Per cui, per esempio, può capitare (non è il caso contemplato dalla Corte di Cassazione nell’Ordinanza in commento) che non venga opposto dalla parte l’avviso di pagamento del contributo unificato che molto spesso non richiama in calce ne anche i tempi e le modalità di impugnazione dell’atto; ne tanto meno l’autorità giudiziaria da adire in considerazione della tipologia dell’atto. Per cui, il mancato versamento del contributo unificato nonché la mancata opposizione dello stesso legittima il successivo provvedimento di irrogazione della sanzione unitamente al quale l’ufficio chiede nuovamente il versamento del contributo unificato, non ancora versato. In tale specifica casistica è fatta salva la possibilità per la parte interessata di impugnazione del provvedimento di irrogazione della sanzione, non solo per vizi propri dell’atto, ma anche, per questioni di merito pur non avendo, quest’ultimo, impugnato ex ante l’avviso di pagamento la cui possibile impugnazione, come evidenziato dalla stessa Cassazione nell’Ordinanza in commento, non è un onere ma una facoltà.
Ne deriva che con riferimento ad entrambe le tipologie di atti come sopra richiamati (avviso di pagamento ed provvedimento di irrogazione della sanzione), vale il principio generale secondo cui per quanto di interesse, è possibile ricorrere alla tutela giurisdizionale avverso tutti gli atti adottati dall’ufficio impositore che con l’esplicitazione delle concrete ragioni sia fattuali che giuridiche che la sorreggono porti a conoscenza del contribuente una ben individuata pretesa tributaria senza necessità di attendere che la stessa, ove non sia raggiunto lo scopo dell’adempimento spontaneo cui è finalizzato, si vesta della forma autoritativa riconducibile in quanto tale, ad uno degli atti espressamente elencati nell’art.19comma 1 del D.lgs.n°546/1992 (Cass.23532/2020; Cass.25297/2014; Cass. 23469/2017).
In occasione dell’Ordinanza in commento i Giudici di Palazzacci hanno altresì precisato che già in concomitanza del ricevimento dell’avviso di pagamento (e non solo con il provvedimento di irrogazione della sanzione) è configurabile un evidente interesse ad agire del soggetto destinatario avendo quest’ultimo l’esigenza di chiarire ex art.100 cpc con una pronuncia idonea ad acquisire effetti non più modificabili la sua posizione, invocando una tutela giurisdizionale di controllo della legittimità sostanziale avente ad oggetto la pretesa impositiva esternata dall’ufficio.

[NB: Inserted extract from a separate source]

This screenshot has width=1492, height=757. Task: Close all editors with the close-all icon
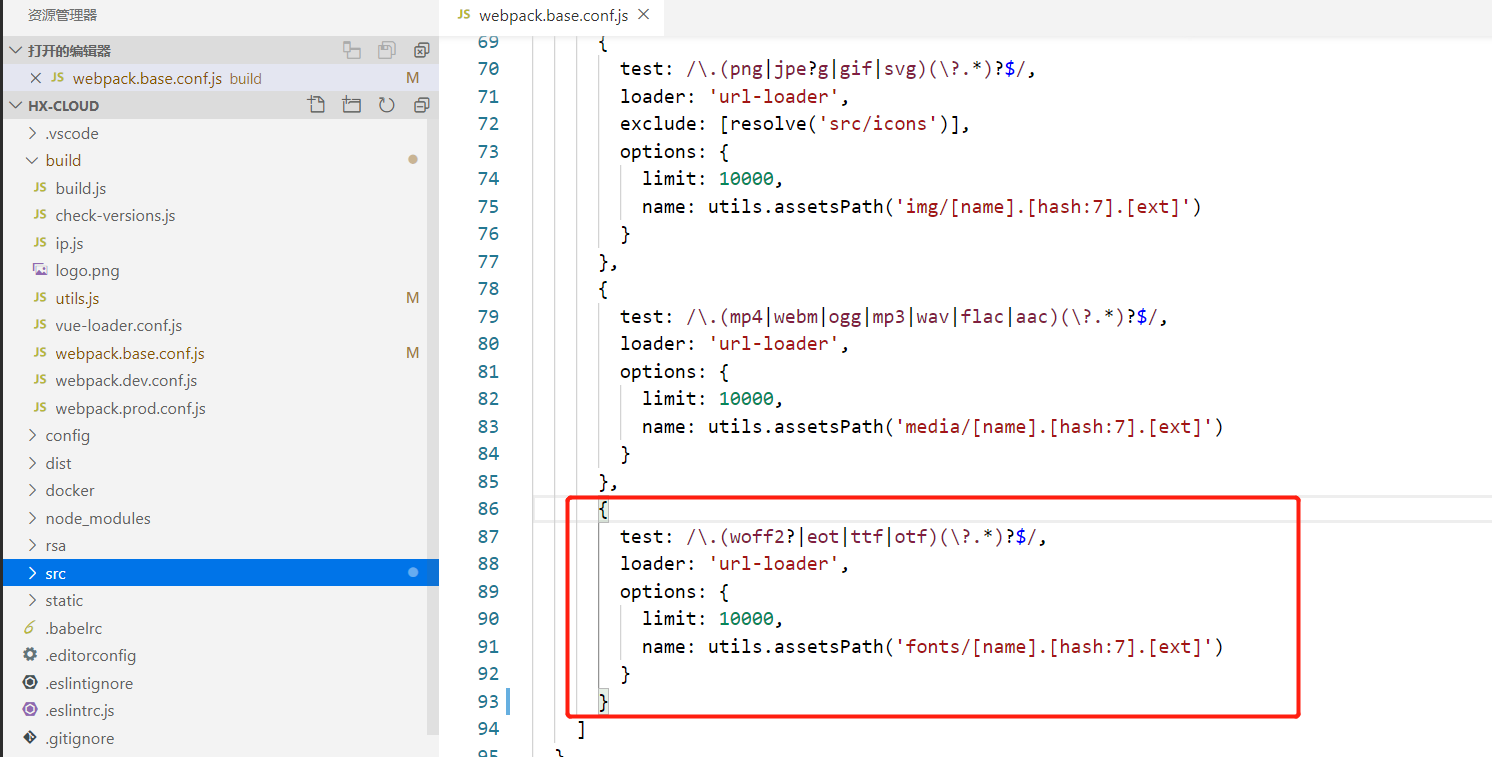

Pertanto, in considerazione dei principi generali sopra invocati i Giudici di Legittimità hanno ritenuto censurabile la decisione dei Giudici di appello i quali non si sono attenuti ai principi del caso. Ragione per cui, la Corte adita ha cassato con rinvio il giudicato di seconde cure, al fine di rendere possibile un nuovo esame nel merito della controversia in diversa composizione, anche per quello che riguarda il regolamento delle spese processuali.